Problem details => Locate the string "agent" throughout the material and copy every line in which it occurs.

Data for this exercise =>
---
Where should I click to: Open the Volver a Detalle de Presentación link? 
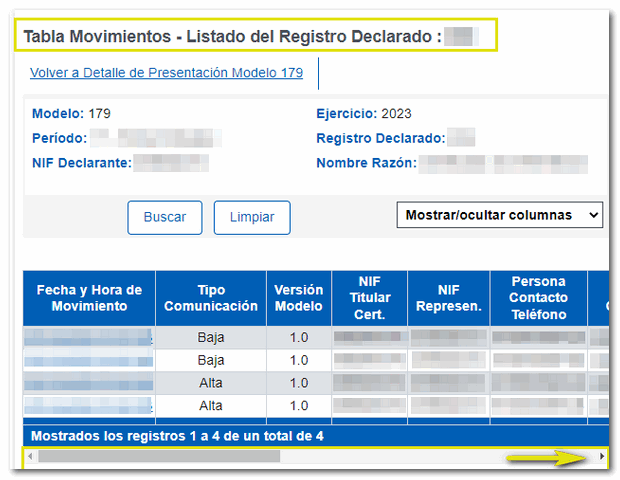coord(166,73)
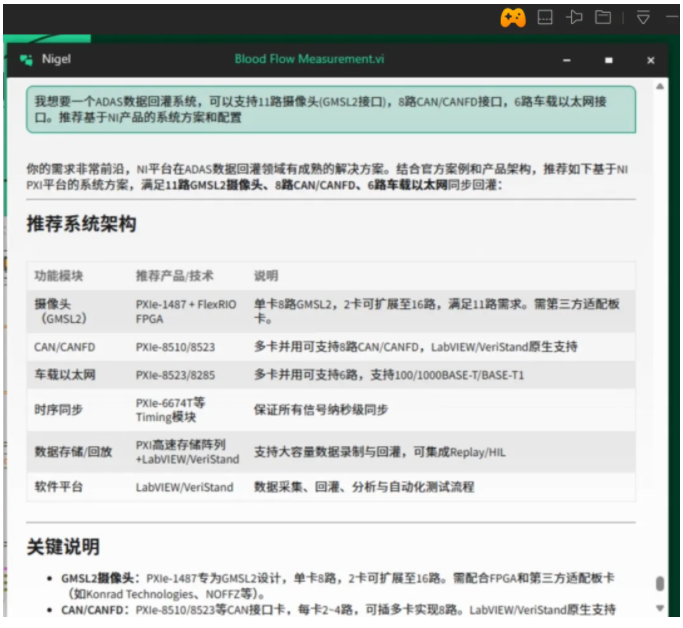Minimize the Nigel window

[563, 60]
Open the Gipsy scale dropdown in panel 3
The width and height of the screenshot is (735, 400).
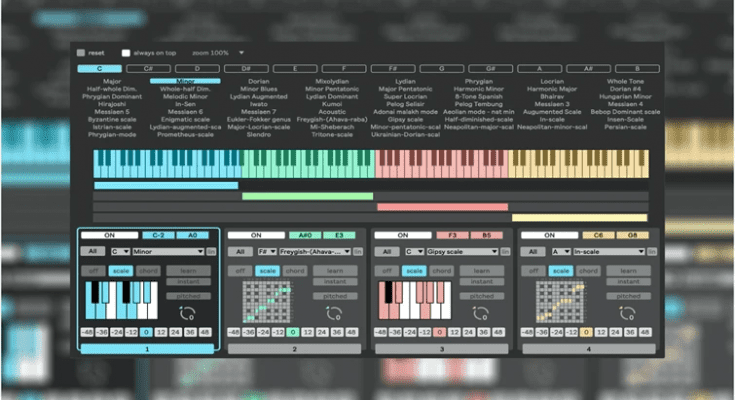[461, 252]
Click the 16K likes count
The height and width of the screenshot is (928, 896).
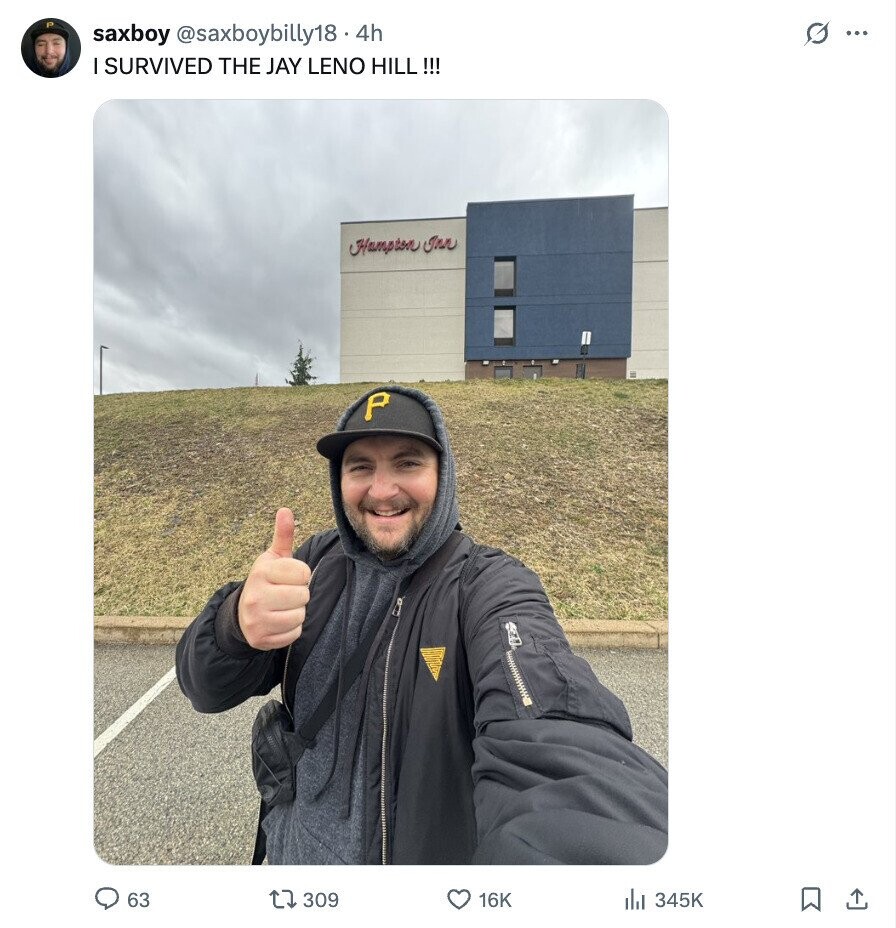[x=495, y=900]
---
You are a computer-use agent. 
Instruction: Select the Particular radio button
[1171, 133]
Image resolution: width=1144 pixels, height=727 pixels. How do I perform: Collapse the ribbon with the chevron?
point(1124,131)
---
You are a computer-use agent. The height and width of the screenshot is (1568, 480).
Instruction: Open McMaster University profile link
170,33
---
Exercise response =>
You are a computer-use agent. 
You are a computer-use agent. The height and width of the screenshot is (1568, 480).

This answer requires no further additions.